Luca had given Brando the option to rule or not. So had Marzio. Which meant the weight of being the future king had fallen on my husband’s shoulders. Brando had resigned his position to my husband, knowing his life had been dedicated to wearing the family’s crown and earning the title “head lion.” What Rocco had craved, to love and to be loved in return, was not in the cards for him if he chose to stay with Rosaria.
He had, and ultimately, he had put the family ahead of his wants and desires.
With me in the picture?
I sighed.
His life became more complicated, and I could tell the war between love and responsibility raged inside of him.
My husband’s full heart was all I wanted. Whatever he chose to do, he had me beside him. When I accepted Rocco Fausti into my life, I accepted him fully. Yeah, he had a past with women that made me cringe, but my husband would always be faithful to me—love and touch me only, and that was something I’d put my hand on a chopping block for.
Sometimes, though, an insecurity crept out of the shadows and brought itself into the light of my mind. It was an odd voice, one I hadn’t heard before, that kept reminding me that neither of my parents wanted me.
What if one day, to sacrifice himself, my husband decided to leave me behind too? Not for another woman, but because he felt his life was too great a burden for me to bear? What if the thought he might lose me to the danger that naturally came with the name Fausti, and it began to haunt him?
Because we’d had two deaths in such a short time, and second by second, I could feel how the men around me were reacting to it.
Not well.
No one could control life or death, and these men were used to being in control. Add to that the superstition that death comes in threes, and what we had was a situation leading to disaster, I feared.
I also feared my husband would attempt to burn the world down if I wasn’t accepted and loved right away by his world. The guests I’d met at the Thanksgiving celebration were cordial, but I couldn’t deny the iciness that I felt. It was mostly people who were in awe at Rosaria and her talent.
This…this is who he replaced our lovely Rosaria Caffi with?
Yeah,me.
No one said it aloud, but I could just feel it in my bones—the rejection. I was the beginning of a new book, one where the main leading man (Rocco) had a love interest (Rosaria), and even if she came with a lot of issues, readers inevitably wanted the two to stay together, work it out.
Enter Aria Amora Bella, and the entire story changes.
Sighing, I gazed out the window, a tight feeling in my stomach.
“Amora,” my husband said, bringing our connected hands to his warm mouth. “You are hungry.”
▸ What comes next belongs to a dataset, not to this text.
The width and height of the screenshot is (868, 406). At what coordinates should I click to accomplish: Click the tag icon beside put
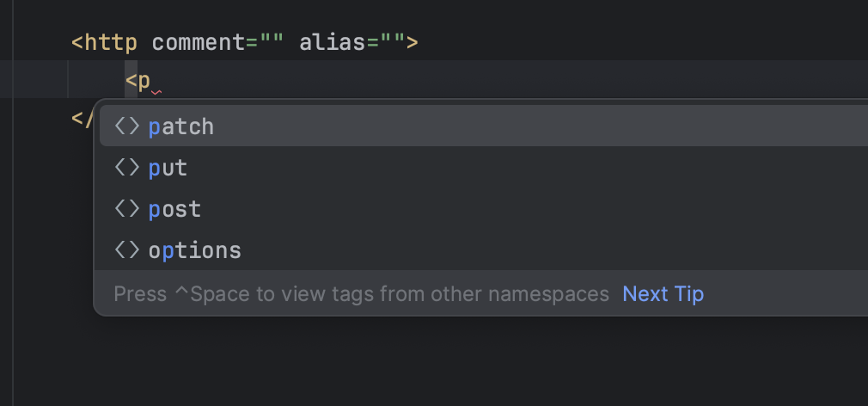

He was feeling for my pulse. All the death around us was making him anxious.
“No.” I smiled at him. “After the Thanksgiving celebration, I don’t feel like I can eat for weeks.”
“This was yesterday.” His eyebrows were pulled down, and he had a seriously confused look on his face.
Not to eat? She must be getting sick! Call in all the medics at once!
Adding to the tightness in my stomach…we were headed to pay our respects to Mamma Maria Maria’s family after her unexpected death. Most people would think it was ridiculous, she had a heart attack, but the small group of women who had become my sisters—we felt something different. When that pig witch, as Ermanno had called her, slammed the door, it shocked Mamma Maria Maria so badly, her heart gave out. It seemed intentional. The pig witch didn’t even stop her steps after the woman went down and everyone crowded around her.
“So much food,” I said simply, rubbing my stomach.
“You are picking at food as if you were a bird.”
“Chirp.”
My husband gave me a look—it is not the time for jokes.
Jokes seemed like all I had to lighten the mood.
The thing was…I wasn’t a people pleaser, never was. It never bothered me if someone liked me or not. I liked myself. My Nonna raised me that way. She even told me one time, when the history of the “Casquette Girls” was required for school reading, that I needed to be like them. I’d been aghast that their families had sent them off to New Orleans from Paris to marry the male settlers there.
“This is because not many people know how to deal with a high-spirited woman,” she had said. “Instead of feeling sorry for them, honor them by not dimming your spirit for anyone either. You shouldn’t be difficult for no reason, we pick our battles, but when the time calls for it, you answer with your chin held high,knowing whose blood runs through your veins—all that strong Italian blood.”